How do you normally broadcast? I was imagining a transmitter of some kind which would also need to be licensed, or can you get around the requirements by keeping the signal in the building somehow?
It’s a closed-circuit cabling system. Basically, a big loop of wire running from the studio to every speaker in the hospital.
My 6 y.o. was just in Hospital in New Zealand for a week for hip surgery. We were just outside the Oncology Ward, and also saw the Radio Lollypop flyers on the notice board. Next thing I know I’m seeing it on the RaspPi blog!
If you ever do get a kit together, I’ll acquire one for the local hospital….
I hope your kid’s recovering well! Lovely to hear from someone who’s come across Radio Lollipop in the wild!
I see people all the time who come into contact with RL (obviously), but it’s always nice to hear of others. :-)
£5 coming your way. But when redirected from from paypal back to your site I get an error about no recipient.
Thanks for letting me know Karl, and thanks for your donation. I’ll forward this on to our web guy and ask him to look into it.
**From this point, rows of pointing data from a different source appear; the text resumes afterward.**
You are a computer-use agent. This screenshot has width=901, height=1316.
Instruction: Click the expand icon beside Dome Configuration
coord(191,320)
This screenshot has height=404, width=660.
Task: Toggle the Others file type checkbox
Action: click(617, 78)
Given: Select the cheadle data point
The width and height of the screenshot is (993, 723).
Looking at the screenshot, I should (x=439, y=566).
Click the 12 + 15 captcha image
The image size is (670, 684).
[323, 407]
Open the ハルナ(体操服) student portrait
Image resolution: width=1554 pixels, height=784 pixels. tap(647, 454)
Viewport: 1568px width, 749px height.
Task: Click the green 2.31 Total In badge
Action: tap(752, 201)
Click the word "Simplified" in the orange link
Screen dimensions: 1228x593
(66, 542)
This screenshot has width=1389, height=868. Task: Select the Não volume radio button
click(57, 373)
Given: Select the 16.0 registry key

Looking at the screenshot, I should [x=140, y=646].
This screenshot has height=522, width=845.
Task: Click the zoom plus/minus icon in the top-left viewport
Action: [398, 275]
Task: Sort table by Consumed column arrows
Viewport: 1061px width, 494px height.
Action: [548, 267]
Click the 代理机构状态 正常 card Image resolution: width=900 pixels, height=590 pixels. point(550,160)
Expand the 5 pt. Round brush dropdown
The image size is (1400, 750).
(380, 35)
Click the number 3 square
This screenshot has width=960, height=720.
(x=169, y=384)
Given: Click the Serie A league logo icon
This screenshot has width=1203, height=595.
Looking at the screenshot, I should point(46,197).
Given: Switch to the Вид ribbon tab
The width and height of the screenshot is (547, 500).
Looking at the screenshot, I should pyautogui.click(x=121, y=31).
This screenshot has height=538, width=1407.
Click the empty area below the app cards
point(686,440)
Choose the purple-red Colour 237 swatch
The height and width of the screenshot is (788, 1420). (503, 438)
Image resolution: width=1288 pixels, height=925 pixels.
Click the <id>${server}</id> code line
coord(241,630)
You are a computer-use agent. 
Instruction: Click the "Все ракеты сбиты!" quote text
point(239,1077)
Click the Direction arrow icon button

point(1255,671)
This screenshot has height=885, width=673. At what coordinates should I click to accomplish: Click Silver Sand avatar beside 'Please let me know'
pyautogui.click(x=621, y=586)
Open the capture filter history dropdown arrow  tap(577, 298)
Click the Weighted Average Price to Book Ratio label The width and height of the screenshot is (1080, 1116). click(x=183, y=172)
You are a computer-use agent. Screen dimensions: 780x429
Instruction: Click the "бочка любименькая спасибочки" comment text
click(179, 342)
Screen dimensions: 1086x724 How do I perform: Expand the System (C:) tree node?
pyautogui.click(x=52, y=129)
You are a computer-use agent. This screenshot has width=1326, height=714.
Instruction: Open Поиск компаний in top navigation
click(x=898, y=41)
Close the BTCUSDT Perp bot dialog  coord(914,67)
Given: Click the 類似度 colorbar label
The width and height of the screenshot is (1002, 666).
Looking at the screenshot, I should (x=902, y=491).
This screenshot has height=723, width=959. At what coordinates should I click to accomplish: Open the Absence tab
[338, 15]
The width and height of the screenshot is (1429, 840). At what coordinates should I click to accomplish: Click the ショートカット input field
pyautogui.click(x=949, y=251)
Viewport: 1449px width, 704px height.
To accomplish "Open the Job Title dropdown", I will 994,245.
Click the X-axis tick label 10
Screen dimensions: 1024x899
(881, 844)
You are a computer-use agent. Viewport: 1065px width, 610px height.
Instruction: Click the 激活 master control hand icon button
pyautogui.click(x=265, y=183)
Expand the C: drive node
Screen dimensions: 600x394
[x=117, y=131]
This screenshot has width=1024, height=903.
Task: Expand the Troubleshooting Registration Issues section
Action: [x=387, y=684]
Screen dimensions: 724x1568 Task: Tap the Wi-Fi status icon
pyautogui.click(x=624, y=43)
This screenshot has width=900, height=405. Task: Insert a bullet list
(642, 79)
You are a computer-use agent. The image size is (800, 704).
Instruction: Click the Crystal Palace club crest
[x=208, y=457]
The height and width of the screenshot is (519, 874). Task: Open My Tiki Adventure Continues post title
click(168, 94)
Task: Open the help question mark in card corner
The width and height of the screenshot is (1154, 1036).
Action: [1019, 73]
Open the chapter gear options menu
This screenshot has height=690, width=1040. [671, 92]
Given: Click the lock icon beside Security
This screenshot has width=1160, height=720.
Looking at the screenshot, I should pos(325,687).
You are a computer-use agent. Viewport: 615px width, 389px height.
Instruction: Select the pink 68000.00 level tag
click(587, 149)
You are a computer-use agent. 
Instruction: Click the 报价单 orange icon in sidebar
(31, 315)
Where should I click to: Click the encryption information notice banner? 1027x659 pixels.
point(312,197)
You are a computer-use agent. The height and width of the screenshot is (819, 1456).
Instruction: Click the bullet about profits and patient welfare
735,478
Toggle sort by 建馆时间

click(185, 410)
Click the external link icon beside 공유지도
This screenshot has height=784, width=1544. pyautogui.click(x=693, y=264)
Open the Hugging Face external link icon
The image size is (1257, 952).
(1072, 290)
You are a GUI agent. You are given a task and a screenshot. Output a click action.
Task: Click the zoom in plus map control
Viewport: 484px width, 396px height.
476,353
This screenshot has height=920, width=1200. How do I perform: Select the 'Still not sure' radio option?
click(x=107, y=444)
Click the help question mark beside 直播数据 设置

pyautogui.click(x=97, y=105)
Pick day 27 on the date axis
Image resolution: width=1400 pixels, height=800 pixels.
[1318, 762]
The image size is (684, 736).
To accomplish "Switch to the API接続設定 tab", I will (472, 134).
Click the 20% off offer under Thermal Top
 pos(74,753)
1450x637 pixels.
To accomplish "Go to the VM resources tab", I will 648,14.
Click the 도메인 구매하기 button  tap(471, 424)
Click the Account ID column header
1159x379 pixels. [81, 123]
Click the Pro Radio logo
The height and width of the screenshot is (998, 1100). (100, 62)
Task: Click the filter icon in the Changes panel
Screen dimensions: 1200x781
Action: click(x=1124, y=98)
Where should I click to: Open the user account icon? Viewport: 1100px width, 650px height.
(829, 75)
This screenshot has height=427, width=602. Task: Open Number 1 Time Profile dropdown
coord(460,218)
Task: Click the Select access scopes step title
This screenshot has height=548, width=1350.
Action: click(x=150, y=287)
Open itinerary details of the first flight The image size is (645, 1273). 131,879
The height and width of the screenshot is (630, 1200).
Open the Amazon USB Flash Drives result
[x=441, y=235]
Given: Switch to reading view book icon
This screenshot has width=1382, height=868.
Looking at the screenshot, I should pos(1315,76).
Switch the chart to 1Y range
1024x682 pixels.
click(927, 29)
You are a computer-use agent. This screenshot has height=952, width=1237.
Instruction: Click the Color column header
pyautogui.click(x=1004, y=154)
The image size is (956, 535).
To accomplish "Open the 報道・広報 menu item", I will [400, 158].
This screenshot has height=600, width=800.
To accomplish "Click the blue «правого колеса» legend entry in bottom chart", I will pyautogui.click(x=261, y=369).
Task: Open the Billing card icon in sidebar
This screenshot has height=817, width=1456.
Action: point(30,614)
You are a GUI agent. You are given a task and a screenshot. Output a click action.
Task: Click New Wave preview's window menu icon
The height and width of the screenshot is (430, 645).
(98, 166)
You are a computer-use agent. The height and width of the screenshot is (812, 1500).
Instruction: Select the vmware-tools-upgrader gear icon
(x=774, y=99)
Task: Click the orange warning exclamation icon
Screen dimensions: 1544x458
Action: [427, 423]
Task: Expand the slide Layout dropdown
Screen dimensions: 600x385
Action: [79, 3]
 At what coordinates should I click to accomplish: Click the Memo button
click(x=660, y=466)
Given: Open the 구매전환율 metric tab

Great job on this, very clean look.
I hope you get this project off the ground. Have you thought of doing something like a kickstart or indigogo to raise funding for this project? Maybe a perk could be a radio case, with enough funds to donate one as well. If it cost $20 to produce charge $40 with the stipulation that one will be donated. Anyway, great job.
Thanks for the suggestion Ken. I’m currently kicking ideas around with Pimoroni on this one!